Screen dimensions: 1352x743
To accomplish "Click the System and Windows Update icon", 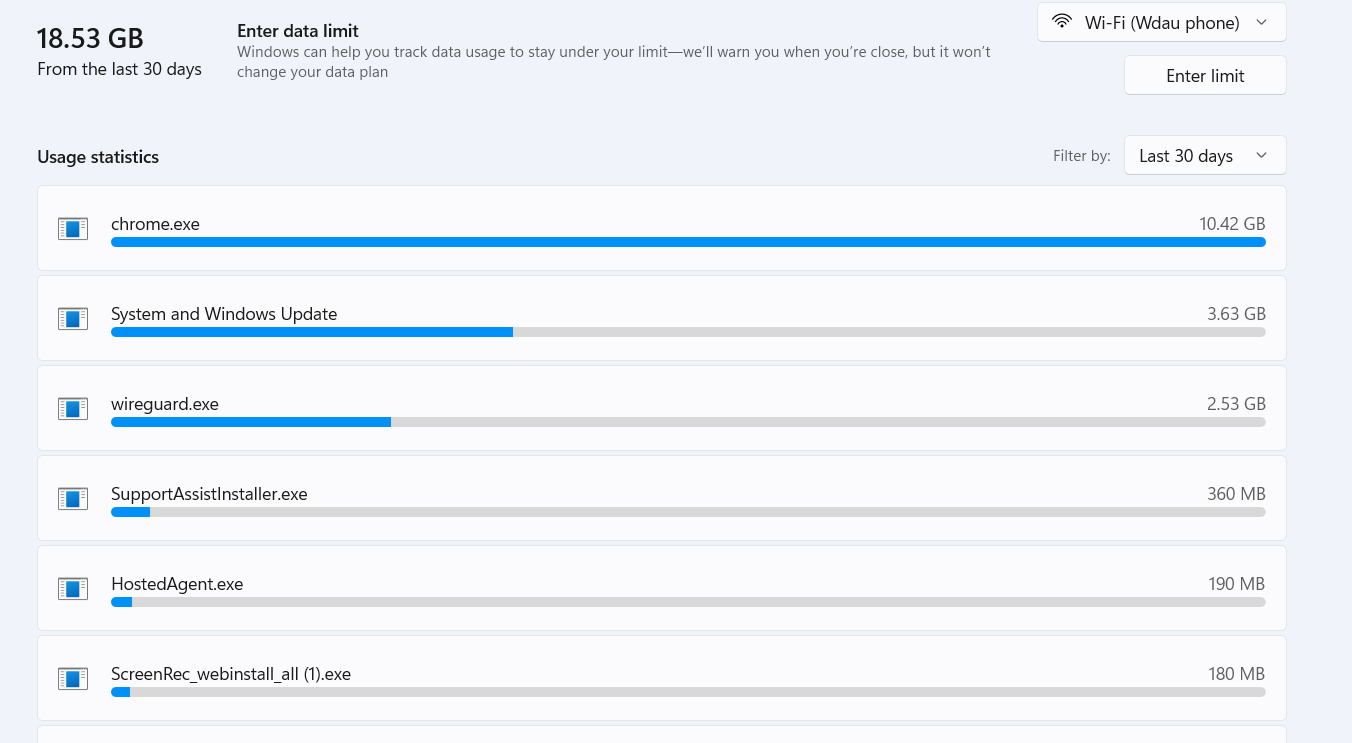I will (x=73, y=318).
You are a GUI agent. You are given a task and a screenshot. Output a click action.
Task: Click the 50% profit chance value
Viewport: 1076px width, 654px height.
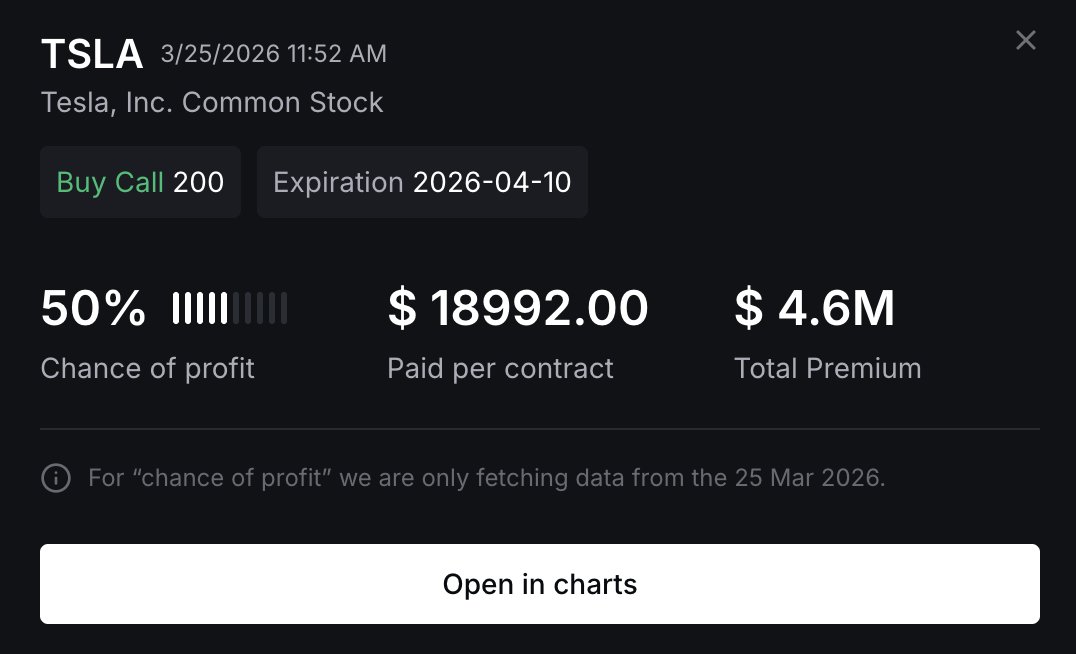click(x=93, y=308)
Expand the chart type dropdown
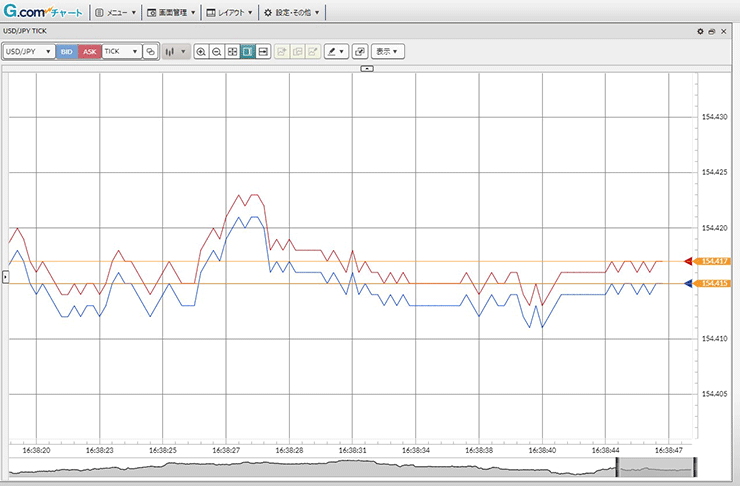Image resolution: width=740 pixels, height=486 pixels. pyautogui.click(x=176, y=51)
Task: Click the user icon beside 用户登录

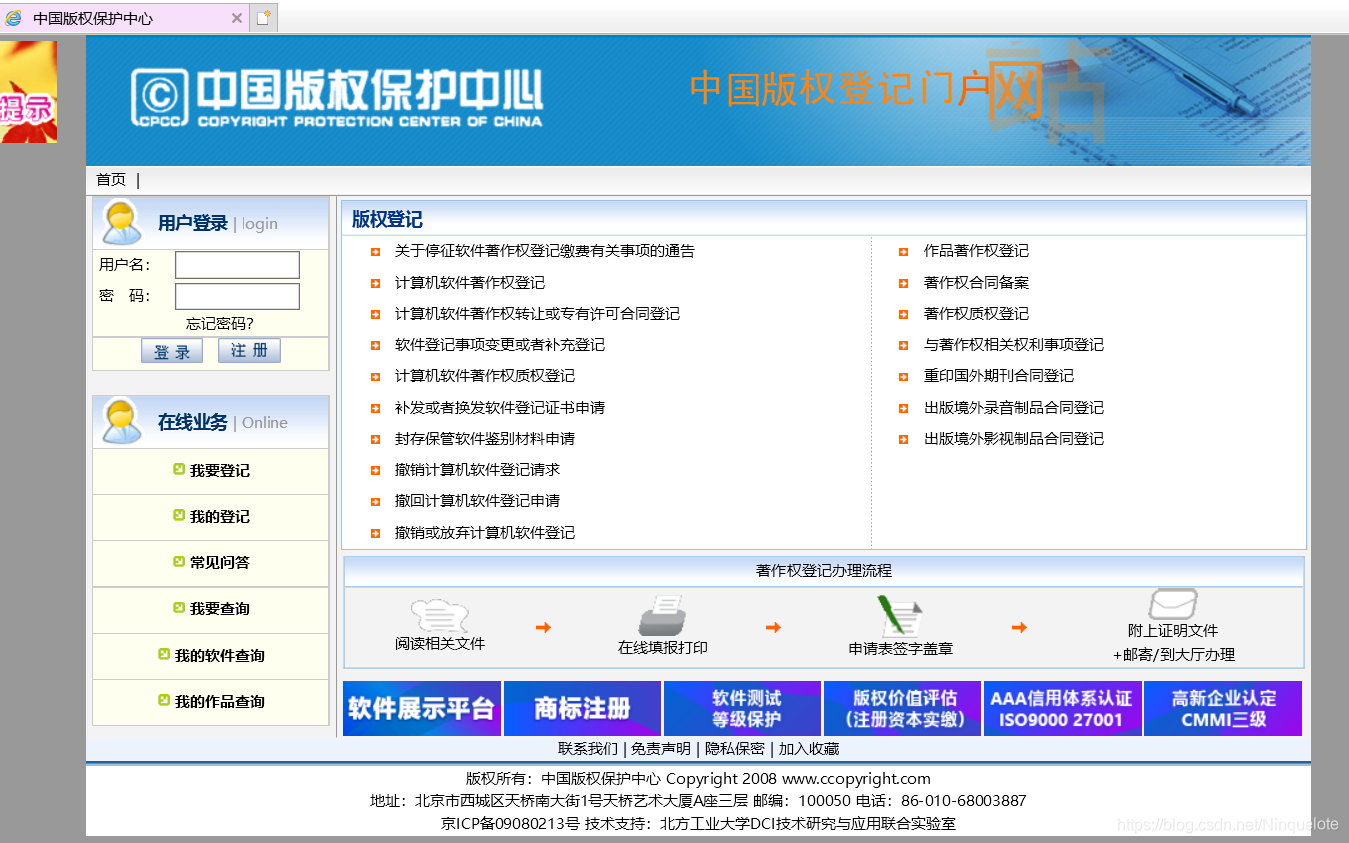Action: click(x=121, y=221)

________________________________________

▸ **PROBLEM DESCRIPTION**
Print the listing above, starting at the line that contains "Expand the chart type dropdown" and stopping after its last line. Reproduce those lines unchanged and leave out the pictures.

▸ **SOLUTION TO THIS PROBLEM**
Expand the chart type dropdown
Image resolution: width=740 pixels, height=486 pixels. pyautogui.click(x=176, y=51)
Task: Click the user icon beside 用户登录

Action: click(x=121, y=221)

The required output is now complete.